I replaced the __getattribute__ with __getattr__ in qilingida.py
__text:000000010127B6E5 mov r12b, 1
__text:000000010127B6E8 test r12b, r14b
__text:000000010127B6EB cmovnz rbx, [rax+10h]
__text:000000010127B6F0 mov rdi, r15
__text:000000010127B6F3 call sub_101279ED2
[WARNING][qilingida:1384] next_mbb at 0x10127b6eb the opcode of first instruction ldx ds.2 , (rax.8{42}+ #0x10.8 ) , rbx.8 isn't mov
[INFO][qilingida:1432] Switch the jmp_bb and next_bb and try again...
[WARNING][qilingida:1360] jmp_mbb at 0x10127b6eb the opcode of last instruction ldx ds.2 , (rax.8{42}+ #0x10.8 ) , rbx.8 isn't goto
[ERROR][qilingida:1436] Fail to identify microcode blocks at 0x10127b6eb
[WARNING][qilingida:1521] Fail to force execution by microcode at 0x10127b6eb, trying legacy approach
Traceback (most recent call last):
File "C:/Program Files (x86)/Hex-Rays IDA Professional/plugins/qilingida.py", line 809, in activate
self.action_handler.ql_handle_menu_action(self.action_type)
File "C:/Program Files (x86)/Hex-Rays IDA Professional/plugins/qilingida.py", line 2098, in ql_handle_menu_action
[x.handler() for x in self.menuitems if x.action == action]
File "C:/Program Files (x86)/Hex-Rays IDA Professional/plugins/qilingida.py", line 2098, in <listcomp>
[x.handler() for x in self.menuitems if x.action == action]
File "C:/Program Files (x86)/Hex-Rays IDA Professional/plugins/qilingida.py", line 1842, in ql_deflat
if not self._search_path():
File "C:/Program Files (x86)/Hex-Rays IDA Professional/plugins/qilingida.py", line 1658, in _search_path
ql.run(begin=ql_bb_start_ea, end=0, count=0xFFF)
File "C:\Program Files (x86)\Hex-Rays IDA Professional\python-3\Lib\site-packages\qiling\core.py", line 572, in run
self.os.run()
File "C:\Program Files (x86)\Hex-Rays IDA Professional\python-3\Lib\site-packages\qiling\os\macos\macos.py", line 207, in run
self.ql.emu_start(self.ql.loader.entry_point, self.exit_point, self.ql.timeout, self.ql.count)

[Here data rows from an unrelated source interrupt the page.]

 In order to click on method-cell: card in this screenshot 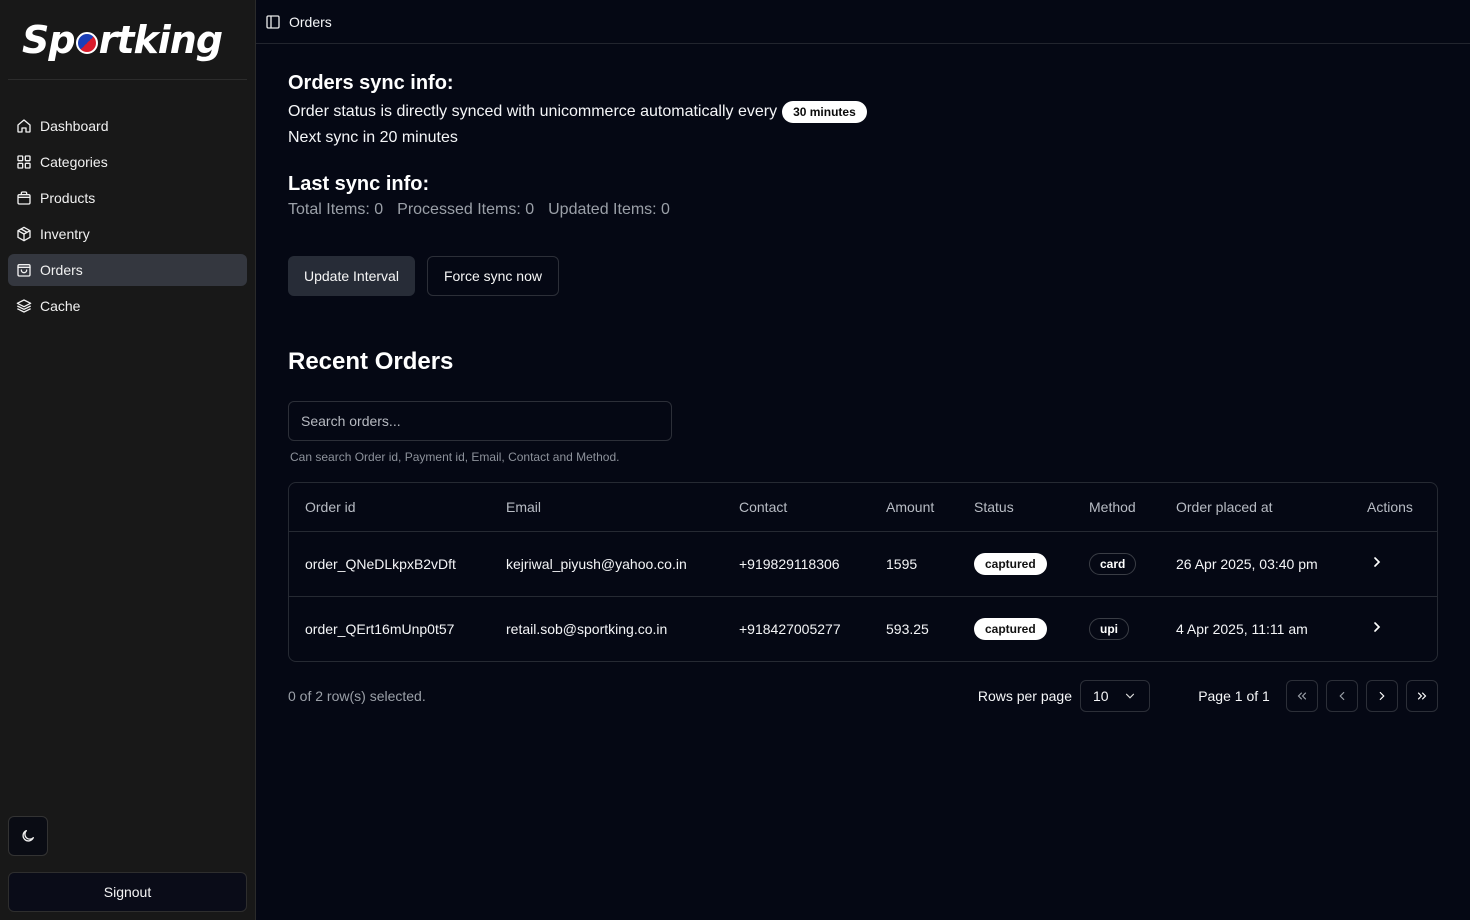, I will do `click(1116, 564)`.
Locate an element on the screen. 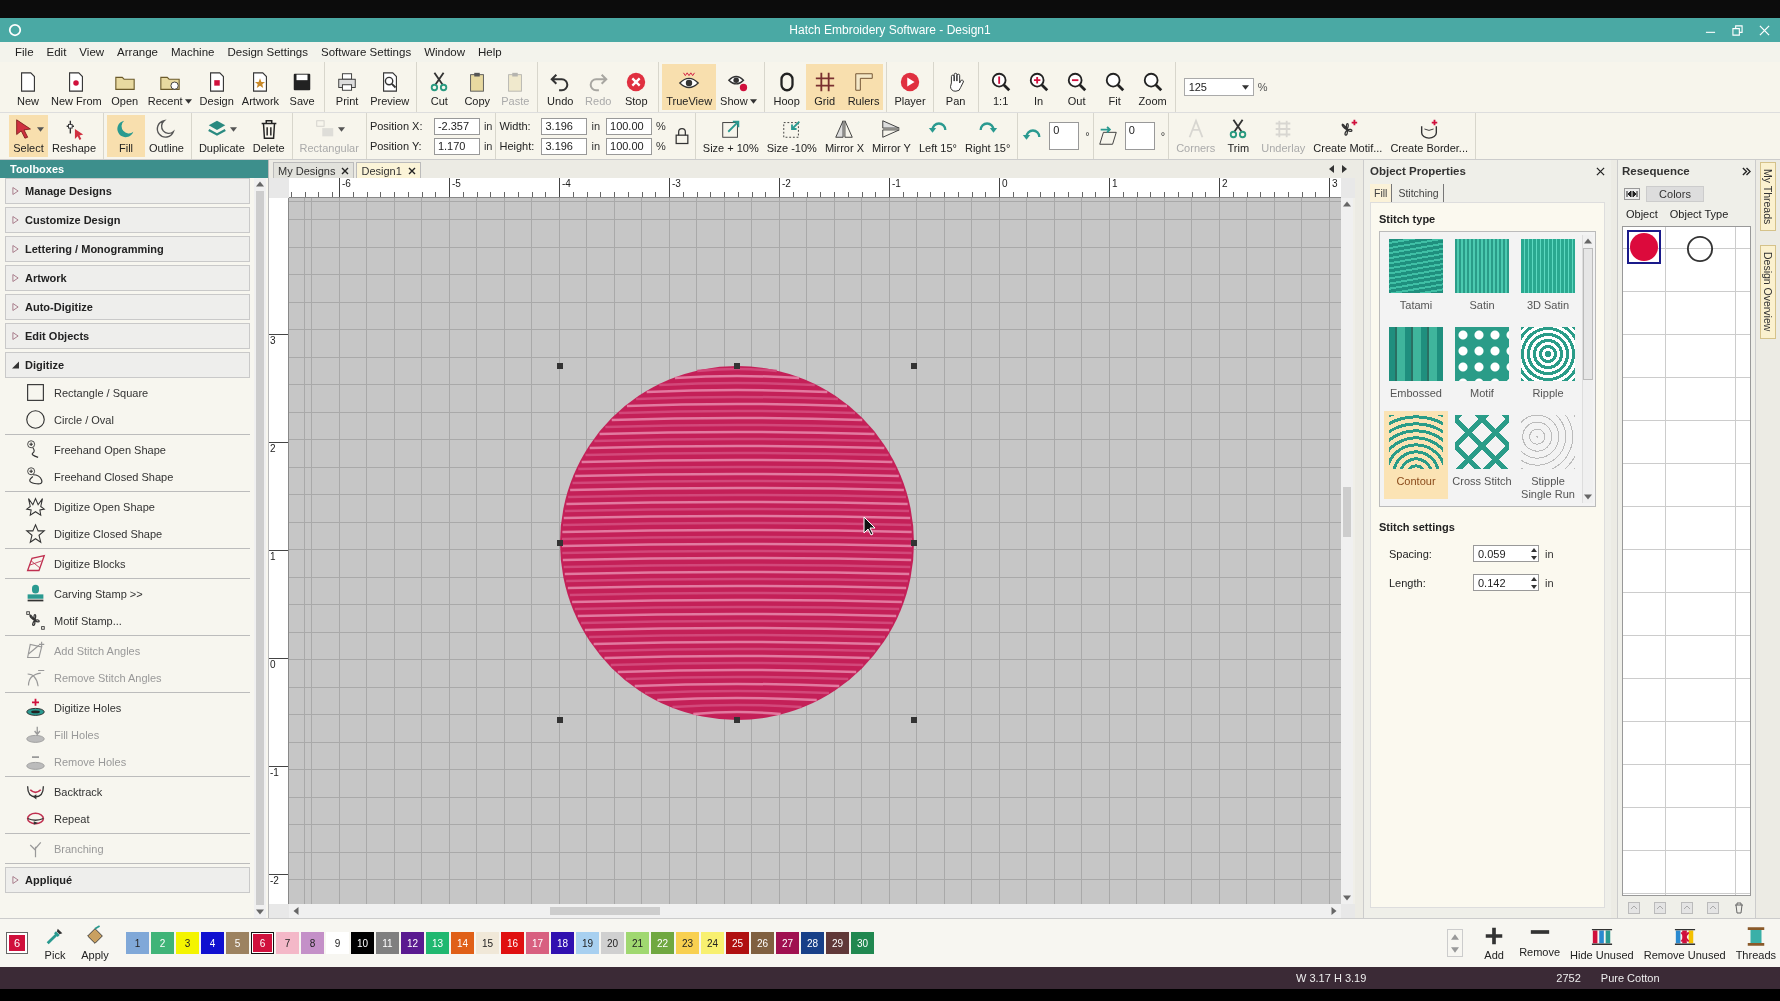  input-field: 3.196 is located at coordinates (564, 146).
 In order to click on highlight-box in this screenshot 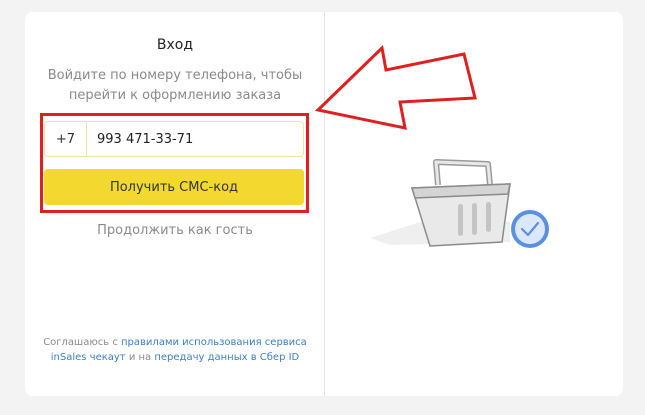, I will do `click(174, 163)`.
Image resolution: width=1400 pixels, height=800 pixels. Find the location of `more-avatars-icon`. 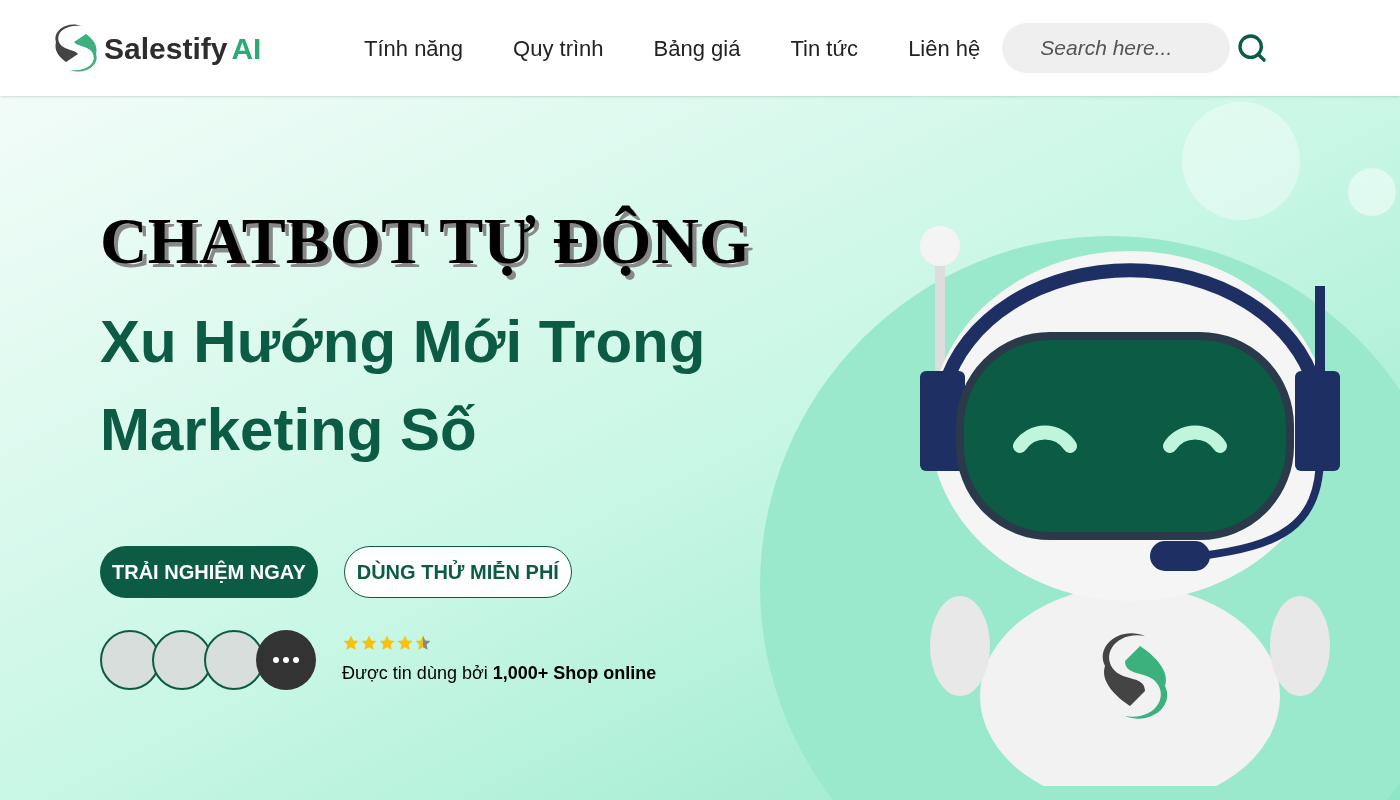

more-avatars-icon is located at coordinates (286, 660).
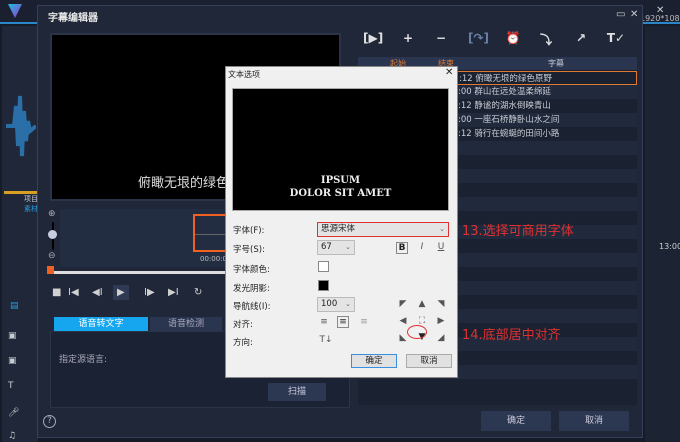 The width and height of the screenshot is (680, 442). What do you see at coordinates (512, 92) in the screenshot?
I see `row-text: 群山在远处温柔绵延` at bounding box center [512, 92].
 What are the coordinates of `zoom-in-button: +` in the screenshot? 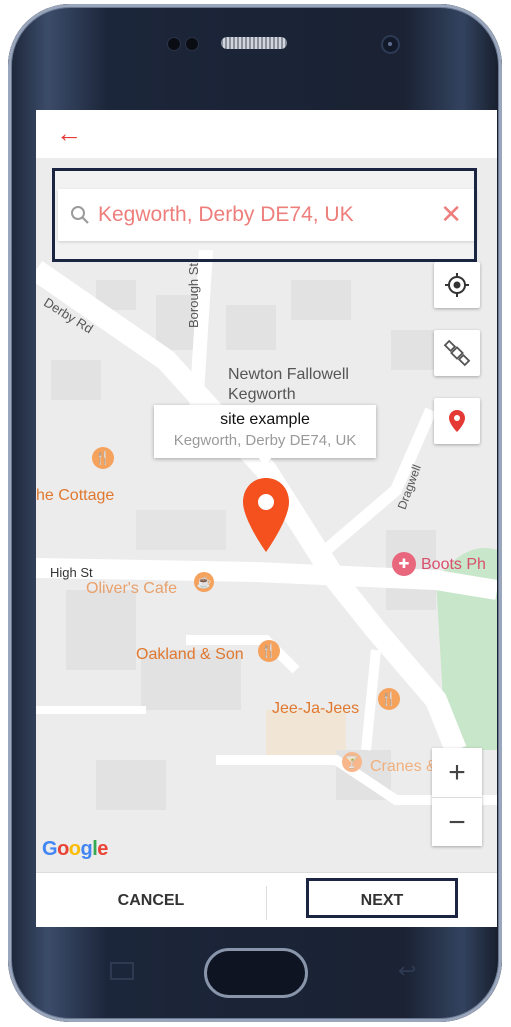 It's located at (457, 773).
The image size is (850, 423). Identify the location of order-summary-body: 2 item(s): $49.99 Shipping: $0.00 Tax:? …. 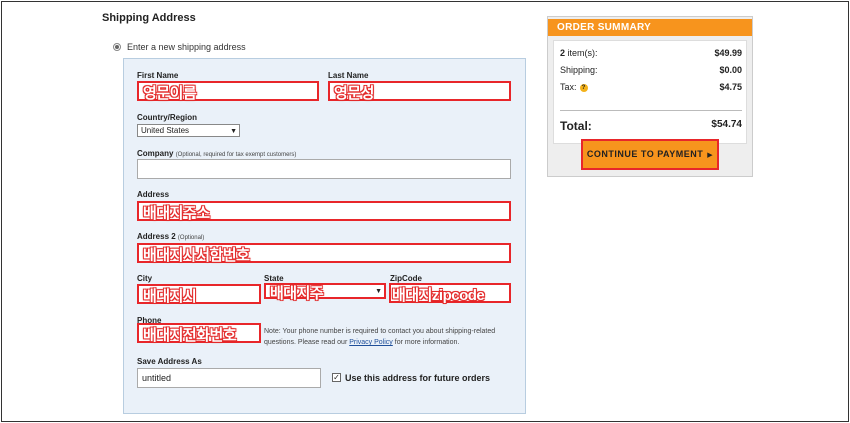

File "C:\Program Files (x86)\Hex-Rays IDA Professional\python-3\Lib\site-packages\qiling\core.py", line 708, in emu_start
raise self._internal_exception
File "C:\Program Files (x86)\Hex-Rays IDA Professional\python-3\Lib\site-packages\qiling\utils.py", line 37, in wrapper
return func(*args, **kw)
File "C:\Program Files (x86)\Hex-Rays IDA Professional\python-3\Lib\site-packages\qiling\core_hooks.py", line 91, in _hook_trace_cb
ret = hook.call(ql, addr, size)
File "C:\Program Files (x86)\Hex-Rays IDA Professional\python-3\Lib\site-packages\qiling\core_hooks_types.py", line 25, in call
return self.callback(ql, *args)
File "C:/Program Files (x86)/Hex-Rays IDA Professional/plugins/qilingida.py", line 1522, in _guide_hook
result = self._force_execution_by_parsing_assembly(ql, ida_addr)
File "C:/Program Files (x86)/Hex-Rays IDA Professional/plugins/qilingida.py", line 1470, in _force_execution_by_parsing_assembly
reg2_val = ql.arch.regs.__getattr__(reg2)
File "C:\Program Files (x86)\Hex-Rays IDA Professional\python-3\Lib\site-packages\qiling\arch\register.py", line 41, in __getattr__
return super().__getattribute__(name)
AttributeError: 'QlRegisterManager' object has no attribute '[rax+10h]'
This is essentially broken; the code cannot just parse that string as-is.
The code needs to break the memory dereference to its elements and calculate the result (similar to what we do in the trace extension).